Il nuovo bond a tasso fisso di Ubi Banca

di Simone Ricci Commenta

L’Unione delle Banche Italiane (meglio nota con il nome di Ubi Banca) ha collocato due giorni fa presso il DomesticMot di Borsa Italiana un nuovo titolo obbligazionario. Si tratta di “Unione di Banche Italiane Scpa – Tasso Fisso 4,00%”. Come si intuisce piuttosto facilmente, questo prodotto (il codice Isin di riferimento è IT0004815368) prevede un tasso fisso e un rendimento iniziale fissato a quattro punti percentuali: volendo essere ancora più precisi, c’è da dire che il numero totale di bond in circolazione è pari a 15.371, con un valore nominale unitario di mille euro. Questo vuol dire che l’importo complessivo dell’offerta del gruppo bergamasco è di 15,37 milioni di euro.

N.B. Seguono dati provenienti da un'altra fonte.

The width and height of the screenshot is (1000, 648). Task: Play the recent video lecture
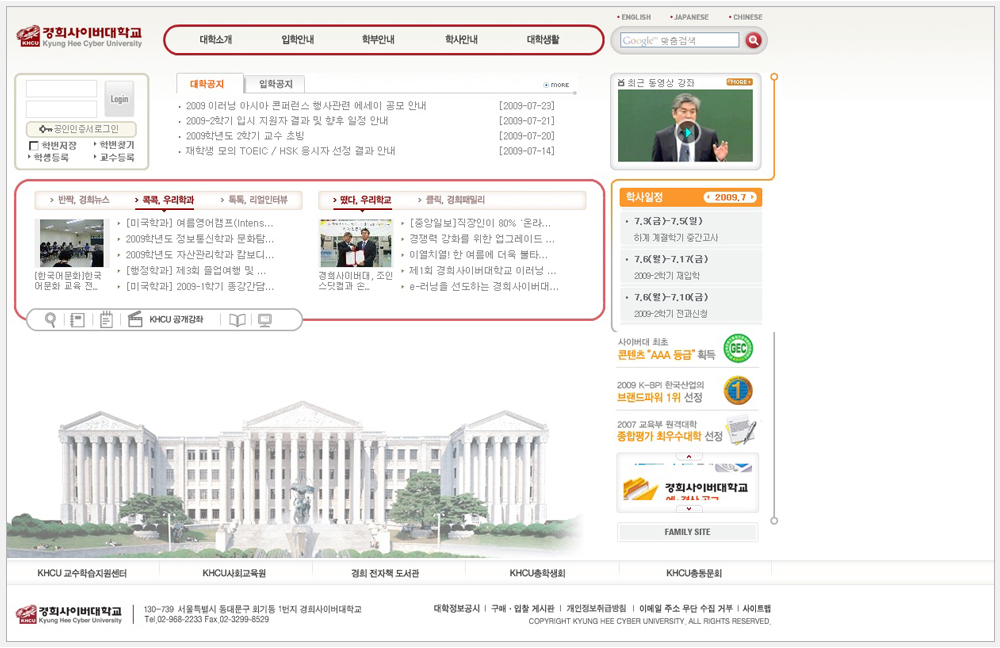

UBI BANCA LANCERA’ DOMANI DUE OBBLIGAZIONI A TASSO FISSO
Anzitutto, bisogna precisare che la modalità di negoziazione sarà quella del corso secco. Inoltre, per quel che concerne gli interessi lo strumento in questione sarà in grado di fruttarne ogni anno con tanto di pagamento semestrale e in forma posticipata, ogni 8 giugno e 8 dicembre di ciascun anno. Tra l’altro, il tasso della cedola in corso è fissato a due punti percentuali. Un ulteriore elemento che ovviamente non può essere dimenticato è quello del godimento e della scadenza: visto che il primo è stato avviato due giorni fa, la scadenza avverrà fra tre anni esatti, sempre l’8 giugno per la precisione. Da chi possono essere sottoscritte le obbligazioni in questione?

LA NUOVA OBBLIGAZIONE A TASSO FISSO DI UBI BANCA

Il novero comprende i clienti che dal primo giorno effettivo del periodo di offerta fino all’ultimo dello stesso sono in grado di apportare delle nuove disponibilità, in una percentuale fissata al 100% del totale sottoscritto. La stessa sottoscrizione, poi, può avvenire attraverso del denaro contante, un bonifico che proviene da altri istituti di credito o intermediari finanziari e un assegno di tipo bancario e circolare. Ubi Banca, infine, potrà anche decidere di chiudere in anticipo il periodo dell’offerta, ma solo nel caso in cui le adesioni abbiano raggiunto i 45 milioni di euro.